Esto le obliga a tirar de lo que tiene a mano, de su predecesor Mauricio Macri a quien tanto criticaba hace unos años. Macri si tiene un partido, suficientes diputados y senadores y cuadros técnicos de sobra. Tiene también algo muy valioso para presidir un país: experiencia de primera mano. Macri intentó en su momento acometer una serie de reformas, pero o no pudo o no quiso hacerlo.
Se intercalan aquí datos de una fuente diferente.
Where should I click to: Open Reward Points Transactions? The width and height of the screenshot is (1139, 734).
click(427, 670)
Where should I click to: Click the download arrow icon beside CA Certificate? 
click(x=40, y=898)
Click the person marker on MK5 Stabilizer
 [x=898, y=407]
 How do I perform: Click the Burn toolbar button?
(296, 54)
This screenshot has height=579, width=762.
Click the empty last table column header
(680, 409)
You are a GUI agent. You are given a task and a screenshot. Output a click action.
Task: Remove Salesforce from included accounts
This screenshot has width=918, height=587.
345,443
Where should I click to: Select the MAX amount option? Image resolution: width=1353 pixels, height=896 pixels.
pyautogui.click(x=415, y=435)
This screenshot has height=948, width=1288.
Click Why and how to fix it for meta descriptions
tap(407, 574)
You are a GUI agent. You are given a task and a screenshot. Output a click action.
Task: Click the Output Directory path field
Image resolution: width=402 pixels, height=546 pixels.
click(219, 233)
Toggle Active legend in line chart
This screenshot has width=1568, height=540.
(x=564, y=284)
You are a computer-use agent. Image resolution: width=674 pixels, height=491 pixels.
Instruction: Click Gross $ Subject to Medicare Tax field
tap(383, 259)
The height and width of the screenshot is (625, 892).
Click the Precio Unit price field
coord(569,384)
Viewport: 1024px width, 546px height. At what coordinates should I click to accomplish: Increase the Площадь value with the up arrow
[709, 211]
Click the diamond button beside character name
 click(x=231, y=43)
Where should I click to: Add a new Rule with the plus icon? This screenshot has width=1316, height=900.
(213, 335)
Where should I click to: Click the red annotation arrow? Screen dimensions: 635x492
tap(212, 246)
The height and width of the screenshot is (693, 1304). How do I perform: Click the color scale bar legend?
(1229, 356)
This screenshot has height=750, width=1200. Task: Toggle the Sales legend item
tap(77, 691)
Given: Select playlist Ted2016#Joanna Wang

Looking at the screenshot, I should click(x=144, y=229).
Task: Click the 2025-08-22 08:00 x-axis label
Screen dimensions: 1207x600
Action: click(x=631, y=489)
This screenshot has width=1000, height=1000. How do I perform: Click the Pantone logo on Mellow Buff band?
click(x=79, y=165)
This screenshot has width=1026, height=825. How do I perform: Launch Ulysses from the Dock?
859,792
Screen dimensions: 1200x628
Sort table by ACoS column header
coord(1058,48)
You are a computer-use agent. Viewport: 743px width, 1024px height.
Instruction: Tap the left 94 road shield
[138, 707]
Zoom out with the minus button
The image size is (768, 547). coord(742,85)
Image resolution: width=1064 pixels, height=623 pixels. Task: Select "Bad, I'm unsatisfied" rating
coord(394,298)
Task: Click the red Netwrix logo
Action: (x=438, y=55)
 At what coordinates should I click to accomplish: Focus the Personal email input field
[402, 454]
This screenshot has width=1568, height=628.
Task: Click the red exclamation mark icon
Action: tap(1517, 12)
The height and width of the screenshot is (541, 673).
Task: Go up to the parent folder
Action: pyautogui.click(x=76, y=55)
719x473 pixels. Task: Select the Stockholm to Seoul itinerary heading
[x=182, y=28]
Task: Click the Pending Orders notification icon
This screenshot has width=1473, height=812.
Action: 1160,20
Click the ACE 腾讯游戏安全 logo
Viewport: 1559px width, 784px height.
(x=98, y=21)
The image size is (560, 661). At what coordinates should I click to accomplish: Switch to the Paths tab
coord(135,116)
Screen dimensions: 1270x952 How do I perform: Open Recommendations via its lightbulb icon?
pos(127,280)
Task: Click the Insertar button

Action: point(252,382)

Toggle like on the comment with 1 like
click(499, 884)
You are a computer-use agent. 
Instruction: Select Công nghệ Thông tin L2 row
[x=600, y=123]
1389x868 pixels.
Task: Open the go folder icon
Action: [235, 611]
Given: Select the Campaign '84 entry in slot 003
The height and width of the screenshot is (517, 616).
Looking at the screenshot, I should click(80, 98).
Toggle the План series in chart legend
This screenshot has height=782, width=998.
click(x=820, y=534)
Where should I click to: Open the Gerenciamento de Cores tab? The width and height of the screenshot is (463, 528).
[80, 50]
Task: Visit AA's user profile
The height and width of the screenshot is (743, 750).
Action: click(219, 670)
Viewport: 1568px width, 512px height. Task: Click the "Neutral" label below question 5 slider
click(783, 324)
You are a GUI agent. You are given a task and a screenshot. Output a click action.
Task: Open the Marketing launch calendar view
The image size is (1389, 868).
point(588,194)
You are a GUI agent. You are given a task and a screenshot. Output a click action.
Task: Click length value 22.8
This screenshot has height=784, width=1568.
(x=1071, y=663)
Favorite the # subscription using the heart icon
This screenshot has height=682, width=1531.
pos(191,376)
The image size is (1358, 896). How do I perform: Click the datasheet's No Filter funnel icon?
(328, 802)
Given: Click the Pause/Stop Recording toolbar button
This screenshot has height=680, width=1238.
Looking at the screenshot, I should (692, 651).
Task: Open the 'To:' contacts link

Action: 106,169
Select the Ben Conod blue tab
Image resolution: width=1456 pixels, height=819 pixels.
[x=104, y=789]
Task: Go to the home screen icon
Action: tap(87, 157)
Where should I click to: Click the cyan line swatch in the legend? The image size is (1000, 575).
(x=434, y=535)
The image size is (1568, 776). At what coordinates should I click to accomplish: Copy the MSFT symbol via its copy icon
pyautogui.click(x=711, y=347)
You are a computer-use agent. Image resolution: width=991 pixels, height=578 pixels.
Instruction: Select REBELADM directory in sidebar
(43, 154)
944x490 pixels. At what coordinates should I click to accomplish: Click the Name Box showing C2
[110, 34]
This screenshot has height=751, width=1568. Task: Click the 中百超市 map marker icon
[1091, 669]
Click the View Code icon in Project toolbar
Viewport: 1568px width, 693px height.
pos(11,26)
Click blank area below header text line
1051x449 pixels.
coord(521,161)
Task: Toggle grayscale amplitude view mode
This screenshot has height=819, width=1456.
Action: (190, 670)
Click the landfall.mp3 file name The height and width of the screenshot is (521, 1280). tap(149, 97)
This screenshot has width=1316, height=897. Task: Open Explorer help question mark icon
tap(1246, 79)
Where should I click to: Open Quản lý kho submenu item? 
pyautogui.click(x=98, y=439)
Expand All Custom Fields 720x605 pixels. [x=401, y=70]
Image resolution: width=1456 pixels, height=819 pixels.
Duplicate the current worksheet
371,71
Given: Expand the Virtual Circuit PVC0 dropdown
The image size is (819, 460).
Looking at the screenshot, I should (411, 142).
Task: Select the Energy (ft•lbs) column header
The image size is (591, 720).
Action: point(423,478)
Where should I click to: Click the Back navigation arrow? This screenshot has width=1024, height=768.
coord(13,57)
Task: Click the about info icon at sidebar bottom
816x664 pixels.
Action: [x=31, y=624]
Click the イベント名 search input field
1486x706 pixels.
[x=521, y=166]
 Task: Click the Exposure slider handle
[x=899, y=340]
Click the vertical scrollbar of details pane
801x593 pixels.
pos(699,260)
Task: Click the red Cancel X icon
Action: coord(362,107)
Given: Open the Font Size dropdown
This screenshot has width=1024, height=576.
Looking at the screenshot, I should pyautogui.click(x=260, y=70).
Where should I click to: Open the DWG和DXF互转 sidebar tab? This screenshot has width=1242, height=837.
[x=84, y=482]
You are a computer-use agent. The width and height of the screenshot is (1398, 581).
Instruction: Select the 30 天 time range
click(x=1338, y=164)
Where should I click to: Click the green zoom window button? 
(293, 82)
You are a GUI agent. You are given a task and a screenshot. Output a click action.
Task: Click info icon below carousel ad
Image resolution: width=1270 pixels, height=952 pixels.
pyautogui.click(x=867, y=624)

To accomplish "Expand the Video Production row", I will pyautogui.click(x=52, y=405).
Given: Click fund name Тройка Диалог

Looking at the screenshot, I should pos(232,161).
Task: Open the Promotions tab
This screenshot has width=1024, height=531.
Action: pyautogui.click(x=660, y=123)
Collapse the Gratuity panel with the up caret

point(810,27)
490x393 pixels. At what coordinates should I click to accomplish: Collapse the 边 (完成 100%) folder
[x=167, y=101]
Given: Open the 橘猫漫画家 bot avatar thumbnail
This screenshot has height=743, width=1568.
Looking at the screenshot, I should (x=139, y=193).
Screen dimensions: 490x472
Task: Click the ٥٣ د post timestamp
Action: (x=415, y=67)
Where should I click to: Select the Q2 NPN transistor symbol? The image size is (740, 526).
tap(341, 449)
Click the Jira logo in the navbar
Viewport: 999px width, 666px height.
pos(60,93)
Sea una cosa o la otra, que lo desconozco, el hecho es que pudo ver de cerca al monstruo, escuchar su respiración y adivinar por donde meterle mano. Milei necesita apoyarse en los equipos de Macri y parece que lo está haciendo. Hasta el día 10 de diciembre, fecha en la que jurará el cargo ante el Congreso, no sabremos quien compondrá su Gobierno, pero no sería extraño encontrarse antiguos altos cargos de la era Macri.

Recetas salvadoras

Si consigue cerrar una alianza con el entorno de Macri ha de extenderse a las cámaras. El partido de Milei, La Libertad Avanza, posee sólo 39 de los 257 escaños de la Cámara de Diputados y ocho de los 72 escaños del Senado. Esa debilidad tendrá que compensarla cediendo espacio a los que fueron sus rivales en la primera vuelta. Es paradójico, pero necesitará la ayuda de la “casta” política a la demonizaba si quiere poner en marcha sus reformas que no son reformas baladíes, se trata de una terapia de shock que, de primeras, agudizará la crisis. Quienes le han votado deben asumirlo. Milei no tiene una varita mágica, tan sólo una serie de recetas que, aplicadas en un periodo más o menos largo de tiempo, sacarán a Argentina del marasmo y el estancamiento en el que se encuentra desde hace décadas. La clave está en seleccionar cuidadosamente esas recetas (ya que todas no entrarán en un solo mandato) y elegir el orden en el que se sirven. Resistencias va a encontrar muchas, pero una oportunidad como esta Argentina no se la va a encontrar en mucho tiempo, quizá nunca más.